Neurocrine Biosciences has teamed up with Jnana Therapeutics to develop drugs that target solute carrier (SLC) metabolite transporters. The collaboration gives Neurocrine a potential source of small molecules to treat disorders of the central nervous system.
SLCs are a 400-strong family of membrane proteins that control the flow of metabolites into and out of cells. Multiple companies have tried to drug the proteins—SGLT2 inhibitors being a recent example of a successful effort—but the therapeutic potential of the vast majority of SLCs remains untapped and underexplored.
Jnana, a 2018 Fierce 15 winner, is working to develop small molecules that open new, SLC-focused opportunities to treat disease. In Neurocrine, Jnana has found a biotech willing to support its efforts.
Neurocrine is making an upfront payment and committing research funding for the chance to jointly work with Jnana on the identification of novel compounds. This stage of the project will make use of Jnana’s drug discovery platform. Beyond that, Neurocrine will take the most promising compounds through further lead optimization and the rest of the development and commercialization process.
Jnana is in line to receive milestones and royalties if assets advance through development and start racking up commercial sales. Neither company has disclosed the value of the deal.

§ **Work request**
Rewrite the part of the Neurocrine and Jnana deal report from "Neurocrine Biosciences has" up to and including "support its efforts.", with "membrane proteins" replaced by "transport proteins".

§ **Given data**

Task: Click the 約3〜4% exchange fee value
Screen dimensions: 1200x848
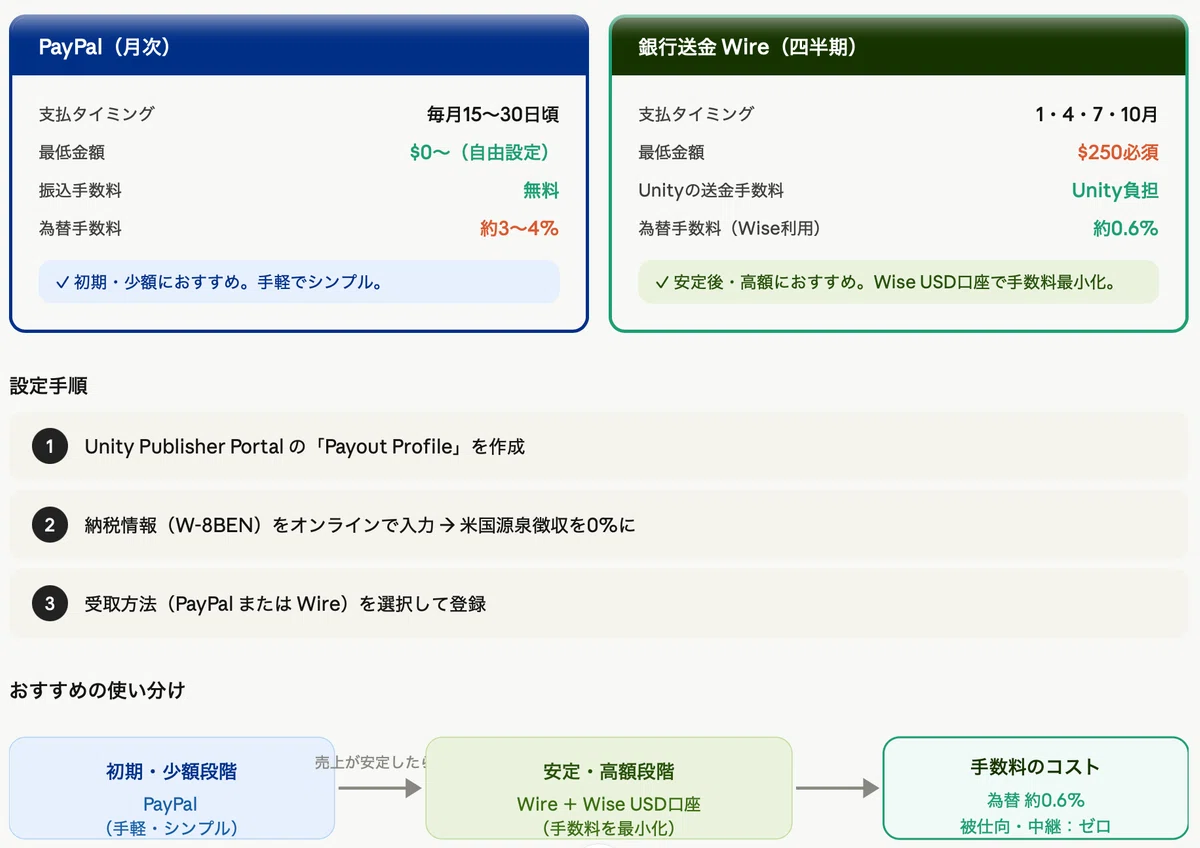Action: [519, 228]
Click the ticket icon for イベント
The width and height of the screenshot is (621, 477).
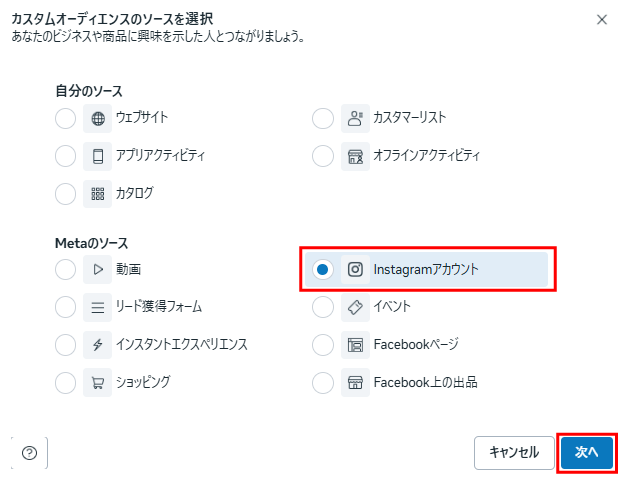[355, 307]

§ **Task output**
Neurocrine Biosciences has teamed up with Jnana Therapeutics to develop drugs that target solute carrier (SLC) metabolite transporters. The collaboration gives Neurocrine a potential source of small molecules to treat disorders of the central nervous system.
SLCs are a 400-strong family of transport proteins that control the flow of metabolites into and out of cells. Multiple companies have tried to drug the proteins—SGLT2 inhibitors being a recent example of a successful effort—but the therapeutic potential of the vast majority of SLCs remains untapped and underexplored.
Jnana, a 2018 Fierce 15 winner, is working to develop small molecules that open new, SLC-focused opportunities to treat disease. In Neurocrine, Jnana has found a biotech willing to support its efforts.